In a move that evidences an emerging pattern, Rothschild Patent Imaging LLC, a non-practicing entity (“NPE”), has filed a complaint asserting patent infringement against the open source software organization, the GNOME Foundation. The GNOME Foundation is the non-profit organization that coordinates the development and operation of the popular open source desktop environment with which it shares a name. The GNOME desktop environment supports many free and open source software applications. Rothschild alleges in the only count of the complaint filed in the U.S. District Court for the Northern District of California, that the GNOME image management software “Shotwell” infringes their U.S. Patent 9,936,086, directed to “a wireless image distribution system and method.” Rothschild Patent Imaging did not just single out GNOME Foundation, but cast a nationwide net in asserting the ‘086 patent – since July 2019 it has filed five other cases against various defendants (Magix Computer, Cyberlink, Zoner, QNAP, and Monument Labs) in Nevada, Delaware, Illinois and California.

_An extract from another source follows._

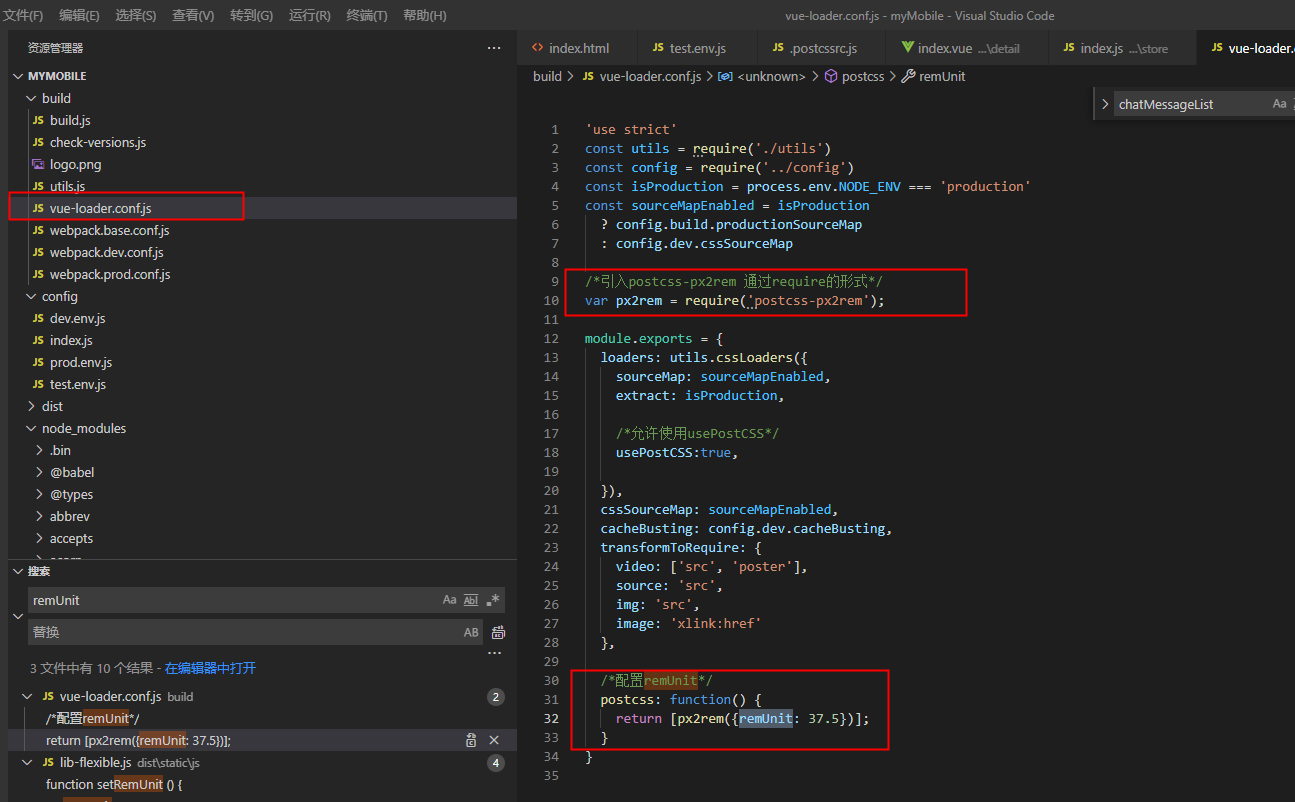Toggle whole word match in search
The height and width of the screenshot is (802, 1295).
[x=471, y=600]
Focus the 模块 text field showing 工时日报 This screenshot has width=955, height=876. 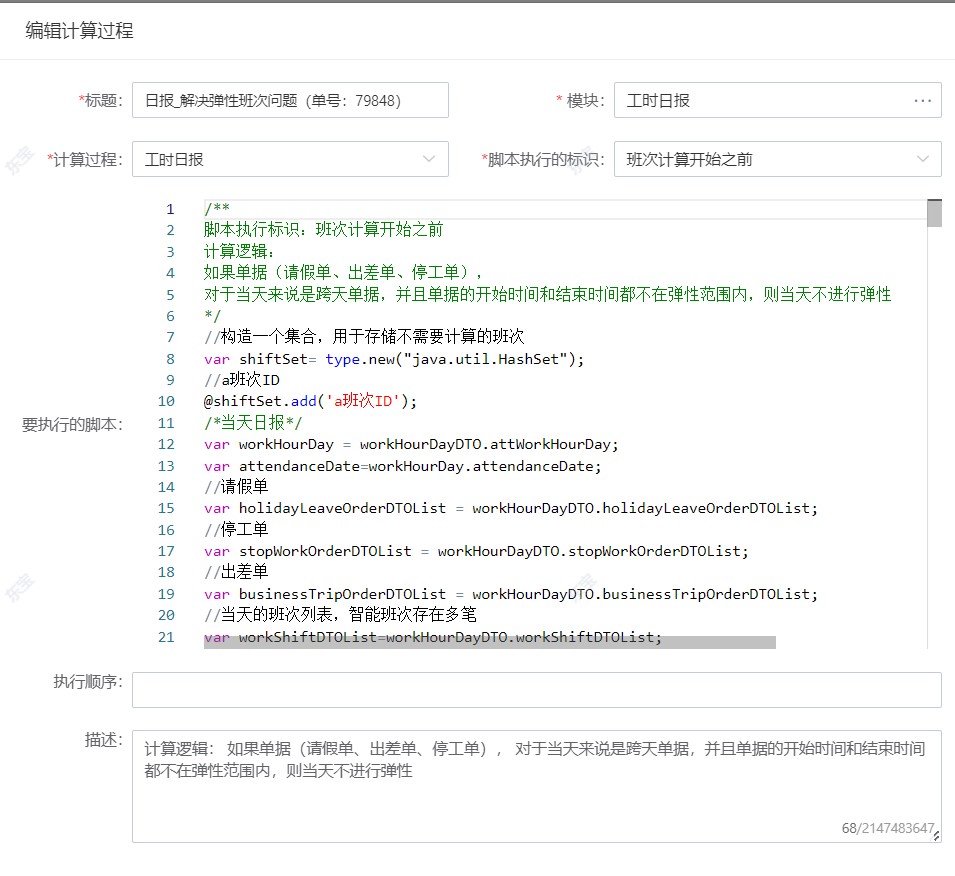760,100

Although seemingly unexpected since this is the GNOME Foundation’s first experience as a party to a patent case, the GNOME Foundation is taking quick action to contest this allegation. “We have retained legal counsel and intend to vigorously defend against this baseless suit,” says GNOME Foundation Executive Director, Neil McGovern. However, on the other side, there is plenty of experience with infringement lawsuits; within only the last four years, Rothschild Patent Imaging is responsible for at least 48 patent infringement cases against defendants such as Ricoh Imaging Corp.; Tumblr, Inc.; and Netgear Inc. When including related Rothschild entities, the Rothschild NPE collective has filed more than 270 infringement suits over the last five years.

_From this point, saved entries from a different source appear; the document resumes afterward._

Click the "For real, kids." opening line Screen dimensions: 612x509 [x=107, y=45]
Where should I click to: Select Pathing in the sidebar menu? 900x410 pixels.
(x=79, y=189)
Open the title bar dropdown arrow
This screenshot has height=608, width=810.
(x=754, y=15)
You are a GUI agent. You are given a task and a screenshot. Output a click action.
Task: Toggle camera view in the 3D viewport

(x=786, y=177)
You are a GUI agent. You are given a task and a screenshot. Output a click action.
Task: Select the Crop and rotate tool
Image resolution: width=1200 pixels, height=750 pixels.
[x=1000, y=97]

While NPEs like Rothschild have amassed attention for lawsuits against well-known industry leaders, companies dealing with open source products have not completely flown under the radar in the eyes of NPEs seeking to allege infringement. As we have reported in past articles, the trend of targeting open source software has become more common as NPEs increasingly adopt this strategy. However, this new suit against the GNOME Foundation stands out, unusually so, since previous infringement actions have typically targeted end users of the open source software as defendants where in this case, Rothschild alleges direct infringement against a foundation that is the merely the facilitator of open source software solutions. This may be a play by Rothschild to attempt a favorable infringement decision or settlement that will later be asserted against many others, including end users. Potentially, this could heighten vulnerabilities to an infringement action for anyone who uses the Shotwell software. With many recent changes in the patent law intended to curb NPEs, such as more limited availability of injunctive relief or venue choice, it is reasonable to conclude that NPEs have adapted to these changes, not only in their tactics, but also in whom they consider susceptible targets.

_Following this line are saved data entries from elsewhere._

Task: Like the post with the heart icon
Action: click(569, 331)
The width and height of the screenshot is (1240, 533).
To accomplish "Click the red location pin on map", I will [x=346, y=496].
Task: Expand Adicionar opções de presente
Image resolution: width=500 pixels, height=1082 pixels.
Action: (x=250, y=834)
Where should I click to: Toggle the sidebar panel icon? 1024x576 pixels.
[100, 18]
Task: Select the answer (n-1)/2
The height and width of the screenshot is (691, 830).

Companies that operate in the technology sector should have increased awareness, and anticipate, infringement claims by NPEs, not only against themselves, but also on the basis of any product they employ from their providers—including open source software. Companies that were not traditionally targets may find themselves significantly disadvantaged in the event of an infringement complaint, especially in light of limited patent litigation experience. Situations like this highlight an urgent need to increase and enhance collaborative deterrence against aggressive NPEs who often assert the same patent or a group of similar patents separately against a large number of companies. Organizations that pool efforts and resources such as the Open Invention Network and particularly Unified Patents, which has successfully challenged many patents on behalf of its members, offer possible avenues for invalidating the patents asserted by NPEs to propagate their disruptive practices. Despite the emergence and success of these unified defenses, at least one thing is certain, that open source software is vulnerable and will continue to be attacked by NPEs.